Information supplied.
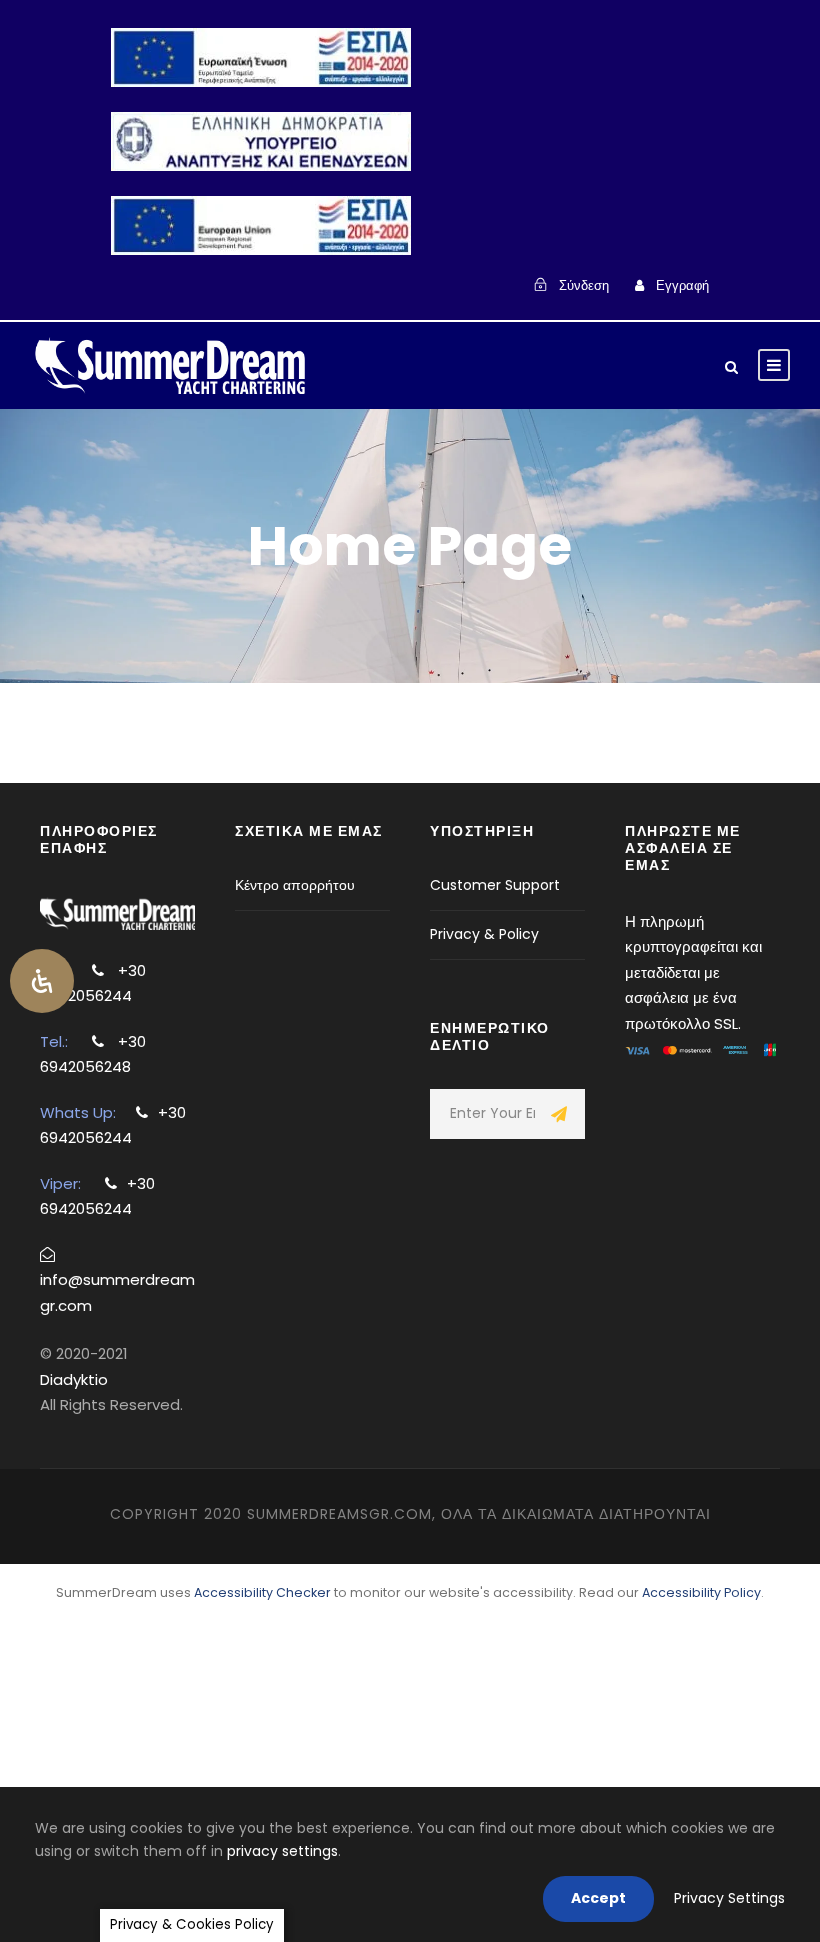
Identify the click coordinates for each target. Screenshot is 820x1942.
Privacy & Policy (484, 934)
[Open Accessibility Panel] (42, 981)
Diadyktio (74, 1379)
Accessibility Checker (262, 1592)
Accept (598, 1898)
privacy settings (282, 1851)
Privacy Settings (729, 1898)
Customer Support (495, 885)
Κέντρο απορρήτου (295, 885)
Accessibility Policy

Your instructions. All entries above are to be reproduced exactly, with no pictures.

Response.
Identify the click coordinates for each target. Screenshot is 820x1942.
Privacy & Policy (484, 934)
[Open Accessibility Panel] (42, 981)
Diadyktio (74, 1379)
Accessibility Checker (262, 1592)
Accept (598, 1898)
privacy settings (282, 1851)
Privacy Settings (729, 1898)
Customer Support (495, 885)
Κέντρο απορρήτου (295, 885)
Accessibility Policy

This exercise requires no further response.